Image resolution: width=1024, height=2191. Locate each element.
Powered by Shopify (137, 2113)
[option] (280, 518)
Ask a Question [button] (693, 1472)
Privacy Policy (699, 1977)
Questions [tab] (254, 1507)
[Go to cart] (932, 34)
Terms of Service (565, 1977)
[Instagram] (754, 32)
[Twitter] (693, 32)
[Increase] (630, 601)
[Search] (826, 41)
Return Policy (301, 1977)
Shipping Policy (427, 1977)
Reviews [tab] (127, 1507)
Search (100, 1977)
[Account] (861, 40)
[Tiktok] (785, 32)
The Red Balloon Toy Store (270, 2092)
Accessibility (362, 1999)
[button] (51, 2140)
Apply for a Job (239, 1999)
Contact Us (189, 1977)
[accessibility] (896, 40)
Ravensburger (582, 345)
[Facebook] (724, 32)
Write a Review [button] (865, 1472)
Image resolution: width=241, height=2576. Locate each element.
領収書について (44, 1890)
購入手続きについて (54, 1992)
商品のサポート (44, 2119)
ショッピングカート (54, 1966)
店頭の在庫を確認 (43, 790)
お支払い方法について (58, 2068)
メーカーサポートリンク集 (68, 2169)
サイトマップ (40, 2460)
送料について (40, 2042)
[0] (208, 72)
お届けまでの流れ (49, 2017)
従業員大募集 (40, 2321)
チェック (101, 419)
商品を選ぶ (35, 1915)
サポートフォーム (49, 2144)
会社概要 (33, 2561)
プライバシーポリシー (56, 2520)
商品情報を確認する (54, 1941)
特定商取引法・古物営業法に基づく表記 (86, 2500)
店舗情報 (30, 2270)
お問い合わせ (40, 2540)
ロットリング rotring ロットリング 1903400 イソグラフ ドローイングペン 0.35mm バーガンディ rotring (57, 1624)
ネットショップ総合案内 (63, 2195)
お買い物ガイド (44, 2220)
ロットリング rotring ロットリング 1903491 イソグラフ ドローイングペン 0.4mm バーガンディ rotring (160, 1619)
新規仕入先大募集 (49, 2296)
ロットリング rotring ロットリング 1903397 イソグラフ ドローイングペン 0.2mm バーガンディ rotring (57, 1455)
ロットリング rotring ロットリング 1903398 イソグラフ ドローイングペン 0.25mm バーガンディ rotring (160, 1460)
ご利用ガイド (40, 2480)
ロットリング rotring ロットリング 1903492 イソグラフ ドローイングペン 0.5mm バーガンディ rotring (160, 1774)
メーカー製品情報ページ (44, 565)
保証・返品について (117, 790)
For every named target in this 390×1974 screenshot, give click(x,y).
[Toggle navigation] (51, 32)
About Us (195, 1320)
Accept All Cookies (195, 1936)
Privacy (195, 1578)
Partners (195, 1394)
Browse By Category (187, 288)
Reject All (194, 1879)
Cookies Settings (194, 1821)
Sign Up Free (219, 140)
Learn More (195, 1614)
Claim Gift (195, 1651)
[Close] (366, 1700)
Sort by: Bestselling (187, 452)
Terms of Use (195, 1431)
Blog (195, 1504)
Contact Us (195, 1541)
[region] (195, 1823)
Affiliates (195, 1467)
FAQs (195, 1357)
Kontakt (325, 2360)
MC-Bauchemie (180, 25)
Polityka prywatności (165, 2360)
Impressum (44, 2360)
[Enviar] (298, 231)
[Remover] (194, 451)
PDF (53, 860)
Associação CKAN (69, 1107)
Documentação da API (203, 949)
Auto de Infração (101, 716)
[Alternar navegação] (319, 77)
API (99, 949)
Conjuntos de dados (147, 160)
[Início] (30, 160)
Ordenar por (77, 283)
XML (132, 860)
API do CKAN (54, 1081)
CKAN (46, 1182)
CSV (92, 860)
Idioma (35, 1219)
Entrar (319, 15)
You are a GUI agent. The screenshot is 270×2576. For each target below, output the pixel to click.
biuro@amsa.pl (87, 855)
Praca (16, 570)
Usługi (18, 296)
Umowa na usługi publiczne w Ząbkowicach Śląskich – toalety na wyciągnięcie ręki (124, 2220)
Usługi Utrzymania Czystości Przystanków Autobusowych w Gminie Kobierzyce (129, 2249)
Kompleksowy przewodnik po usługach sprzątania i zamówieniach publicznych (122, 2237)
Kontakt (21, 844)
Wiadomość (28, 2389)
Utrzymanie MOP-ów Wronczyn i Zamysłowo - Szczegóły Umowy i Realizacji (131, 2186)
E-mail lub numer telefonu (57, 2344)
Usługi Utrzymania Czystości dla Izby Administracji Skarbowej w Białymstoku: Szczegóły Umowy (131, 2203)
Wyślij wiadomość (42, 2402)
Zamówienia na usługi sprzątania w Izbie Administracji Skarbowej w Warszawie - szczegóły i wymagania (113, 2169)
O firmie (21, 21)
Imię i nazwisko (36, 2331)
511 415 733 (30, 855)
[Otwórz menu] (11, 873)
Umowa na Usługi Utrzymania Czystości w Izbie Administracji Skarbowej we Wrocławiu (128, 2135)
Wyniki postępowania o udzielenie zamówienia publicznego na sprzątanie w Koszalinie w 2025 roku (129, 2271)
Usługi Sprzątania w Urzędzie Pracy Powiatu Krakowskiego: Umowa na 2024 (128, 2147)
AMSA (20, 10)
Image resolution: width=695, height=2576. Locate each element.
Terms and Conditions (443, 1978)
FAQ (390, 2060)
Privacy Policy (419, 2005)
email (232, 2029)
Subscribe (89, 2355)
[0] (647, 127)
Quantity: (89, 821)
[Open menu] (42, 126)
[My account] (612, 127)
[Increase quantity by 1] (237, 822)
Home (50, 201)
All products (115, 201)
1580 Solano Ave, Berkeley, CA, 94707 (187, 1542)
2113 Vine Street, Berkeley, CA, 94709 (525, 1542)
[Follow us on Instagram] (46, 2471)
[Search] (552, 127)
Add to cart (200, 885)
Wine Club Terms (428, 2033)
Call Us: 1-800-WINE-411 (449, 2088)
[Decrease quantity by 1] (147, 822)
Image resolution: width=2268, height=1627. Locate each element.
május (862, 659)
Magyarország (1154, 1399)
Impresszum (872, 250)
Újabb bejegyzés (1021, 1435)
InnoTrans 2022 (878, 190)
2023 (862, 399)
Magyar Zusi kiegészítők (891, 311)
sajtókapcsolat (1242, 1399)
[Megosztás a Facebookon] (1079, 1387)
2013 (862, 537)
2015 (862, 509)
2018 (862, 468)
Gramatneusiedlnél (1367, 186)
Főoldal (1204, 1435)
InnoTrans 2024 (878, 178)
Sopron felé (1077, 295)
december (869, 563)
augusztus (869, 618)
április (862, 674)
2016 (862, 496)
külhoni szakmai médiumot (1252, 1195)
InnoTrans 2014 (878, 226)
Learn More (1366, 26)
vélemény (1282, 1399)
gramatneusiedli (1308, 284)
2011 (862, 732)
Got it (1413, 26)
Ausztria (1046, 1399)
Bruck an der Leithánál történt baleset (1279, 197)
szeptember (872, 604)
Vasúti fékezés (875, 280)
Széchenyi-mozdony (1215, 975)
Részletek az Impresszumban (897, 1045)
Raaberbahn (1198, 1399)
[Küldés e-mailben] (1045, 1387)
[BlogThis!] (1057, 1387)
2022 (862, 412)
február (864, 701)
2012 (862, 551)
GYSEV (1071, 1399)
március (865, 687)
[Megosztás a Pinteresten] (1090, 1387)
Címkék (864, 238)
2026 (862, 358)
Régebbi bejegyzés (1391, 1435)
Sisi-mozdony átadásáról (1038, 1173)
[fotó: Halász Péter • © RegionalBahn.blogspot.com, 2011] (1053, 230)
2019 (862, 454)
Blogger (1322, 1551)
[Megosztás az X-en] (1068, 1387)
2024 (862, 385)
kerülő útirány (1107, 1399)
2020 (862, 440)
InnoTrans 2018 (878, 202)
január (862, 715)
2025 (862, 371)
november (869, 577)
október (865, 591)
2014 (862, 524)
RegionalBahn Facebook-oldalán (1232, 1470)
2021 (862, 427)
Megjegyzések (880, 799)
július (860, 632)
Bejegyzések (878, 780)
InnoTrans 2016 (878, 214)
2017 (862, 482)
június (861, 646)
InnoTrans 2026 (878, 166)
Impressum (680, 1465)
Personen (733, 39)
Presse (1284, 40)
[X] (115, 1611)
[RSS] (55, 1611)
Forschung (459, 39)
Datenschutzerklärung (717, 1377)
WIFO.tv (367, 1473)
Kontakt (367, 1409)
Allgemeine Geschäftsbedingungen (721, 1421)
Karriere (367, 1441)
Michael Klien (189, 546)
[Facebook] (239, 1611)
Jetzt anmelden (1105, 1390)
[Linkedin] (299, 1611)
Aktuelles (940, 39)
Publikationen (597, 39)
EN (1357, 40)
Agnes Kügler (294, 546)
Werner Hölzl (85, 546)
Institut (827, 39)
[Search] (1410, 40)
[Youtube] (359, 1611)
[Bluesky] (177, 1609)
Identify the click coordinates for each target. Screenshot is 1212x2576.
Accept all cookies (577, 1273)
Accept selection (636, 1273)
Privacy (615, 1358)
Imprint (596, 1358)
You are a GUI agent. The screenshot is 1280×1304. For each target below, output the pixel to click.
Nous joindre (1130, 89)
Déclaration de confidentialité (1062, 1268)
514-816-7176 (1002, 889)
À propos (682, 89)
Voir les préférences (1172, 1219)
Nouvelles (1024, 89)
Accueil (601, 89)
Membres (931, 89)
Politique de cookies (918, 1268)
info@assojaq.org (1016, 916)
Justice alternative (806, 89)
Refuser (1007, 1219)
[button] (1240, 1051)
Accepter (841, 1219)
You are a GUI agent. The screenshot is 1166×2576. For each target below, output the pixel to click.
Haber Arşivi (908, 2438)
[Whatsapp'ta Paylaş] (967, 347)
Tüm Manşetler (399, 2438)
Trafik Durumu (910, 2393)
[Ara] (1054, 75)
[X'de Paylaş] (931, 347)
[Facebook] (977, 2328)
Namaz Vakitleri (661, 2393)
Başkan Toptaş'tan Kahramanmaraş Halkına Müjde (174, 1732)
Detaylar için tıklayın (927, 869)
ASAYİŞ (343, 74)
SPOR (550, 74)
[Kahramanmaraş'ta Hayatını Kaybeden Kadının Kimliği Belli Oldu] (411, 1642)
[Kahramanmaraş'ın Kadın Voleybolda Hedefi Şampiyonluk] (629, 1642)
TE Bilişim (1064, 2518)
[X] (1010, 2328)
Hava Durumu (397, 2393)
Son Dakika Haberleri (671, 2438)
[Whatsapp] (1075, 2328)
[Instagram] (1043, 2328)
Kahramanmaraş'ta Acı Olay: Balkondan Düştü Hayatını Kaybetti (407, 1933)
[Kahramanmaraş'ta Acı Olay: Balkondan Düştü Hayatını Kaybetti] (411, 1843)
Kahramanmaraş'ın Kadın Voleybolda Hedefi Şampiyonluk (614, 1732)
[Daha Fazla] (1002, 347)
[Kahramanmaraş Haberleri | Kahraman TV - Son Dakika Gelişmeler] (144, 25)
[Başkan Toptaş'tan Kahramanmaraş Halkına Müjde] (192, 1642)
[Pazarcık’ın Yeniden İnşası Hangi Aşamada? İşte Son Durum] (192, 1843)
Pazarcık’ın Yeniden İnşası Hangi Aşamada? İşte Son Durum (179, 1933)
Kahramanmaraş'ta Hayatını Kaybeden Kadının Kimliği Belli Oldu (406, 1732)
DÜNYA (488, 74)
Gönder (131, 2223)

● ● ● ● ●

Considering only the material above, set down every line from the one with "Régebbi bejegyzés (1391, 1435)" to the one with "Kontakt (367, 1409)", inclusive, exactly as written.

Régebbi bejegyzés (1391, 1435)
Sisi-mozdony átadásáról (1038, 1173)
[fotó: Halász Péter • © RegionalBahn.blogspot.com, 2011] (1053, 230)
2019 (862, 454)
Blogger (1322, 1551)
[Megosztás az X-en] (1068, 1387)
2024 (862, 385)
kerülő útirány (1107, 1399)
2020 (862, 440)
InnoTrans 2018 (878, 202)
január (862, 715)
2025 (862, 371)
november (869, 577)
október (865, 591)
2014 (862, 524)
RegionalBahn Facebook-oldalán (1232, 1470)
2021 (862, 427)
Megjegyzések (880, 799)
július (860, 632)
Bejegyzések (878, 780)
InnoTrans 2016 (878, 214)
2017 (862, 482)
június (861, 646)
InnoTrans 2026 (878, 166)
Impressum (680, 1465)
Personen (733, 39)
Presse (1284, 40)
[X] (115, 1611)
[RSS] (55, 1611)
Forschung (459, 39)
Datenschutzerklärung (717, 1377)
WIFO.tv (367, 1473)
Kontakt (367, 1409)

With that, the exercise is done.